A priori, Alice fica em constante estado de choque ao se deparar com as
maravilhas e, o que seria para ela, as estranhezas daquele mundo desconhecido:
"Puxa! Puxa! Como tudo está tão estranho hoje! E ontem as coisas estavam tão
normais!"; "Eu devo estar sendo punida por isso agora, suponho, afogando me em
minhas próprias lágrimas! Isso sim será uma coisa estranha. Entretanto, tudo está
estranho, hoje”.

(...)quando o Coelho tirou um relógio do bolso do


colete, e olhou para ele, apressando-se a seguir,
Alice pôs-se em pé e lhe passou a ideia pela mente
como um relâmpago, que ela nunca vira antes um
coelho com um bolso no colete e menos ainda com
um relógio para tirar dele. (CARROLL, L., 2007)
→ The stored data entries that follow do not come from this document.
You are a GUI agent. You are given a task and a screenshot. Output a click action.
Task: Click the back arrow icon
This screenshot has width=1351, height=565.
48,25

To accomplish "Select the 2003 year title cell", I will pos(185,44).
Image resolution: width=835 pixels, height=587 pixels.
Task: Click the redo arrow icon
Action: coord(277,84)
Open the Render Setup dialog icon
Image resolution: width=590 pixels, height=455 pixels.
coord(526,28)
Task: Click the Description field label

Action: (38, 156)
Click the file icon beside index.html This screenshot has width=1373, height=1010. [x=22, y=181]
Após passar pela fase do choque, Alice começa a criar um certo tipo de
adaptação ao local: lidando com a realidade do outro a partir das suas próprias
categorias. Logo, ela inicia uma série de comparações entre o seu mundo e aquele
mundo encantado.

"Bem! Eu tenho visto muitos gatos sem sorriso",


pensou Alice, "Mas um sorriso sem um gato! É a
coisa mais curiosa que já vi em toda minha vida!".
(CARROLL, L., 2007)

Por fim, uma conversa entre a protagonista e uma lagarta falante marca o início
da última fase:

A Lagarta e Alice olharam-se uma para outra por


algum tempo em silêncio: por fim, a Lagarta tirou o
narguilé da boca, e dirigiu-se à menina com uma
voz languida, sonolenta. "Quem é você?",
perguntou a Lagarta. Não era uma maneira
encorajadora de iniciar uma conversa. Alice
retrucou, bastante timidamente: "Eu não sei muito
bem, Senhora, no presente momento, pelo menos
eu sei quem eu era quando levantei esta manhã,
mas acho que tenho mudado muitas vezes desde
então. (CARROLL, L., 2007)

Esse diálogo apresenta uma mudança de perspectiva da protagonista: ainda


que fique em choque quando algo novo do País das Maravilhas acaba surgindo pelo
seu caminho, Alice não mais as comparas com as suas respectivas manifestações
culturais já conhecidas, mas sim, começa a duvidar da segurança que elas a
passavam, questionando até mesmo quem ela é. Isso marca o momento no qual Alice
se permite verdadeiramente viver a experiência daquele mundo, sem comparar essa
teia de significados com nenhuma outra, deixando-se transbordar finalmente por essa
nova cultura.

REFERÊNCIAS

CARROLL, L. Alice no País das Maravilhas. São Paulo: Martin Claret, 2007. Título
original em inglês: Alice’s Adventures in Wonderland (1866).

Freitas, R.; Batitucci, E. A falácia da interpretação da cultura como texto. Lua Nova:
Revista de Cultura e Política, 2010

GEERTZ, C. A interpretação das culturas. Rio de Janeiro: Zahar,1978.